- LIST OF TASKS
(a) In the shadow mapping thread below, list every situation the thread names in which a viewport's bounds do not change automatically.
(b) Answer these questions from the shadow mapping thread below.
(i) Which library does the 3D engine use for Java?
(ii) In which OpenGL version were glColor and similar functions removed?
(iii) Viewport bounds are given relative to which corner of the rendering target?
(c) Reproduce the part of the shadow mapping thread below that lies between "Multiply worldPos by" and "like the other.", inclusive.

- PAGE EXCERPT

-- Opening Marker --

First of all, hello everyone! Just joined this forum
I am working on a 3D engine (using LWJGL for Java). As rendering tehnique I use deferred rendering, which I managed to make it work. I am now trying to add shadow mapping and I encountered a problem: shadow mapping is working only if the shadow map texture is EXACTLY the same size as the screen.
Here are the steps that I do for rendering and shadow mapping:
Render geometry for g-buffer (and store color, normal and depth)
For each light in the scene (for now):
bind the shadowmap
draw all the geometry and store depth and depth2 in it (preparing for variance shadow mapping)
bind a framebuffer (will use it for post-processing)
render each light using the g-buffer and additive blending
In the lighting shaders I do as follow:
Reconstruct world position from depth texture (g-buffer one)
Multiply worldPos by light matrix (containing an orthoProj * lightView)
I am not calling any glMatrix / glColor / glViewport or any type of gl functions.
I am passing projection, view and transform matrices to shaders and do calculations there.
The viewport I guess is still in [-1 … 1] coordinates.
[QUOTE=marcu.iulian13;1270063]I am not calling any glMatrix / glColor / glViewport or any type of gl functions.
I am passing projection, view and transform matrices to shaders and do calculations there.[/quote]
Well, there’s your problem: one of those functions is not like the other.
glColor and such were deprecated in OpenGL 3.0 and removed in 3.1. glViewport was not; that’s still a thing you need to do. The vertex shader does not replace the viewport transform. So you still need to call that to establish your viewport.
The viewport is not in normalized coordinates. It’s in the space of the image you’re rendering to. The viewport transform defines how your vertices (output from the vertex shader) are mapped to the screen/render target.
So if you want to render to a target that isn’t the exact size of the screen, you need to change the viewport to match the size of the render target, then change it back when you switch FBOs.
To elaborate: a viewport’s bounds are in integer pixel coordinates relative to the lower-left corner of the rendering target (e.g. window, off-screen surface, or FBO). The first time that a context is bound, the viewport’s bounds are set to the bounds of the rendering target (i.e. x and y are set to zero and width and height are set to the width and height of the target). Thereafter, the viewport’s bounds won’t change unless you call e.g. glViewport(); they don’t change automatically when you bind a FBO, or when you bind a context to a different window, or if the window size changes.

-- Closing Marker --

- EXCERPTED RECORDS
-- Opening Marker --

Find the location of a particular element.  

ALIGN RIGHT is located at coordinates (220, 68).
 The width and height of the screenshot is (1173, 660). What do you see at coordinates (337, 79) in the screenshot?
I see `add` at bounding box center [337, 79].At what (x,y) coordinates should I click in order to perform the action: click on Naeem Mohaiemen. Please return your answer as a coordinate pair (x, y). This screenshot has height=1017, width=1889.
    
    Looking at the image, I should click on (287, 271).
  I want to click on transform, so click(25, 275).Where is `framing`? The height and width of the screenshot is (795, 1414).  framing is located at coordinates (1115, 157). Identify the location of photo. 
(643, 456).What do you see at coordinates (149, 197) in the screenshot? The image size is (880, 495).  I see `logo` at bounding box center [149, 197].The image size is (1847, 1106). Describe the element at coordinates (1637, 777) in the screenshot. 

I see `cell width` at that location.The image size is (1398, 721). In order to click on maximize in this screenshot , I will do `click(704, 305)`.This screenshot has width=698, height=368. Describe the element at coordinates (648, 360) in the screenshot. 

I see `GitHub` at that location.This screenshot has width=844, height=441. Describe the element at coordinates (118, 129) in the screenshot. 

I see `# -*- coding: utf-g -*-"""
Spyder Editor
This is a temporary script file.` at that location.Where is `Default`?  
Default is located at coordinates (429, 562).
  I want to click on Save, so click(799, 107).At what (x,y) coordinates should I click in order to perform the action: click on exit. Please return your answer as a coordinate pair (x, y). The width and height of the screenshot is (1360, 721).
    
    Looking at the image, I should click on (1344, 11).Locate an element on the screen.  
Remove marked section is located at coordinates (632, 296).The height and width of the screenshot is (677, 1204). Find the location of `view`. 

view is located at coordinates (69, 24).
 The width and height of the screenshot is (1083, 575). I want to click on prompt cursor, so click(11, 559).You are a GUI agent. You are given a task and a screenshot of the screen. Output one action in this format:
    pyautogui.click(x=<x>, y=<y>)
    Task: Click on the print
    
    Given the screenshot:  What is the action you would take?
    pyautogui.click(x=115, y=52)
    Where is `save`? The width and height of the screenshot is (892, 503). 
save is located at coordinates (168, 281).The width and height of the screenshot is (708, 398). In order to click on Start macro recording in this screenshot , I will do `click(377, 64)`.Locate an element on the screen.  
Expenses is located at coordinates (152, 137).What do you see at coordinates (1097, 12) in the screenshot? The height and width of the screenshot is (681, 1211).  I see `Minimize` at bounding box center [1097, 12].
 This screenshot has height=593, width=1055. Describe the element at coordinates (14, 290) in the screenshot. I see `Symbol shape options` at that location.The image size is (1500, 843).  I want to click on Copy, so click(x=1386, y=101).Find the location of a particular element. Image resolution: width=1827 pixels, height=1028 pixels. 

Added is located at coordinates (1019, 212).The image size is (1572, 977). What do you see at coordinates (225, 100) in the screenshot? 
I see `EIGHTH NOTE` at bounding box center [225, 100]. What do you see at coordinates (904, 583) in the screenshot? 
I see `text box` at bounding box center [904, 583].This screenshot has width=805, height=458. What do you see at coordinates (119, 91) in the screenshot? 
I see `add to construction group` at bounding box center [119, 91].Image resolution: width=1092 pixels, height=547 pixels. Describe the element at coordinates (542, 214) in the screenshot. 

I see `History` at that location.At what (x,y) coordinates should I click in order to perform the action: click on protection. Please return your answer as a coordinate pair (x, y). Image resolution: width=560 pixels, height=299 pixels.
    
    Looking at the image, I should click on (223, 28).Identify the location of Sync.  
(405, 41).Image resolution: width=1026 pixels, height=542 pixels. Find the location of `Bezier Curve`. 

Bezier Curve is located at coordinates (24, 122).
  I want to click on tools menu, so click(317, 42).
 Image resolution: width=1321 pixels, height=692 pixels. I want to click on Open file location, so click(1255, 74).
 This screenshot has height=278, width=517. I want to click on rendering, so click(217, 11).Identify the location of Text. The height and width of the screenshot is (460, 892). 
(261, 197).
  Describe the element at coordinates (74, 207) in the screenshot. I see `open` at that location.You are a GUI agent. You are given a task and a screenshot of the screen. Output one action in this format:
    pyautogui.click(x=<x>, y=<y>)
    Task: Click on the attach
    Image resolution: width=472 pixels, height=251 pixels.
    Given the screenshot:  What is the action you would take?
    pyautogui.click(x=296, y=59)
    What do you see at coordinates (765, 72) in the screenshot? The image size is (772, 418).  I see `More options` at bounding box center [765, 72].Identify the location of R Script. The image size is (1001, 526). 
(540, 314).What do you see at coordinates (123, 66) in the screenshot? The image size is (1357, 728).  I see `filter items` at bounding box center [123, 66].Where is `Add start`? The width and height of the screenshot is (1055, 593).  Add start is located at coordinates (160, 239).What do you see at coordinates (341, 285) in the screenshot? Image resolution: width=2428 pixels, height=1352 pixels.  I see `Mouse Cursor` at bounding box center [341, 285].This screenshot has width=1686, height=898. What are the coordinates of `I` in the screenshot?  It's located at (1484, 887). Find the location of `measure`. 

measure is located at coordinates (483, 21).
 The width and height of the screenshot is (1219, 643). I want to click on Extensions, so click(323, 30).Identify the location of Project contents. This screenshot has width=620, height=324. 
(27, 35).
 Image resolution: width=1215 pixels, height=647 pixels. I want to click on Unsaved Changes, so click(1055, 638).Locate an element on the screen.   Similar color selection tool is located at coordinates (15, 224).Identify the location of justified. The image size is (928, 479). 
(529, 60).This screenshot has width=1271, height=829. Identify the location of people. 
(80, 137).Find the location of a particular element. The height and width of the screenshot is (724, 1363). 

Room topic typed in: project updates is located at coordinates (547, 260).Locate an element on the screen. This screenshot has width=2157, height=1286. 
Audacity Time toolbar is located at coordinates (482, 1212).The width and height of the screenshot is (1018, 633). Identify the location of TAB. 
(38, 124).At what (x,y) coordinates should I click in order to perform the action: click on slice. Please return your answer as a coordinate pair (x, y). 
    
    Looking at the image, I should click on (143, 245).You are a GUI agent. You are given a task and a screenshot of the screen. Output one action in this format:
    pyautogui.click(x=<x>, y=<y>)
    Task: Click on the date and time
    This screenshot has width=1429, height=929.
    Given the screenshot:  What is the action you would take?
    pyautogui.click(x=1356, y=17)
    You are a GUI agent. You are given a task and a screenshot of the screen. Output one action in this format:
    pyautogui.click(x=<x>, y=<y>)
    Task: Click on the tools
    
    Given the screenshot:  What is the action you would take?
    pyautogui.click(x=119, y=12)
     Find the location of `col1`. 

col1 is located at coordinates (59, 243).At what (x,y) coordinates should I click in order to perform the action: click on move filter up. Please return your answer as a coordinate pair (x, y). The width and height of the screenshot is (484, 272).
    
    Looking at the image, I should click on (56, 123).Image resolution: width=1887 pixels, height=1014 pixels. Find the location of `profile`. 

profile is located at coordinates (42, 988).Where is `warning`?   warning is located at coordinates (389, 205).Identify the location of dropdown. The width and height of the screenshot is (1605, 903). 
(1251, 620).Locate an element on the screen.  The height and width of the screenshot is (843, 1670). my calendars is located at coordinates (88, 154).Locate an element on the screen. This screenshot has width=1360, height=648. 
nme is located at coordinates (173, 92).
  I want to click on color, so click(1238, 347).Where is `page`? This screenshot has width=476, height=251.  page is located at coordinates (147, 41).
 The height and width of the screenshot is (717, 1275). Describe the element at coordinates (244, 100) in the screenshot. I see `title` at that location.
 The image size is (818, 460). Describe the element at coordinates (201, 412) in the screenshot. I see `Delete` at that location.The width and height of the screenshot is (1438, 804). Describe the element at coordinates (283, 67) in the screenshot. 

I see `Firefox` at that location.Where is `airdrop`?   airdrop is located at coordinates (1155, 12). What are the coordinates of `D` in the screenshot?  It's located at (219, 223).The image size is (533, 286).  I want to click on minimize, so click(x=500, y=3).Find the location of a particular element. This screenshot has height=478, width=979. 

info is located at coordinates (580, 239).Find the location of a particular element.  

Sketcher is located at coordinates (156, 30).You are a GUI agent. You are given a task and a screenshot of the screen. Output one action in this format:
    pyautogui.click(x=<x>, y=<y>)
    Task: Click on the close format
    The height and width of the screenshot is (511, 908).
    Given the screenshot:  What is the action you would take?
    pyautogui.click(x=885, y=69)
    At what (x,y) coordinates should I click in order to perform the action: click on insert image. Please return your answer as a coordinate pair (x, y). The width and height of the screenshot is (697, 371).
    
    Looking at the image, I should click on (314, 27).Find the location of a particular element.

-- Closing Marker --

- RESPONSES FOR EACH TASK
(a)
- Binding a FBO
- Binding a context to a different window
- The window size changing

(b)
(i) LWJGL
(ii) OpenGL 3.1
(iii) The lower-left corner

(c)
Multiply worldPos by light matrix (containing an orthoProj * lightView)
I am not calling any glMatrix / glColor / glViewport or any type of gl functions.
I am passing projection, view and transform matrices to shaders and do calculations there.
The viewport I guess is still in [-1 … 1] coordinates.
[QUOTE=marcu.iulian13;1270063]I am not calling any glMatrix / glColor / glViewport or any type of gl functions.
I am passing projection, view and transform matrices to shaders and do calculations there.[/quote]
Well, there’s your problem: one of those functions is not like the other.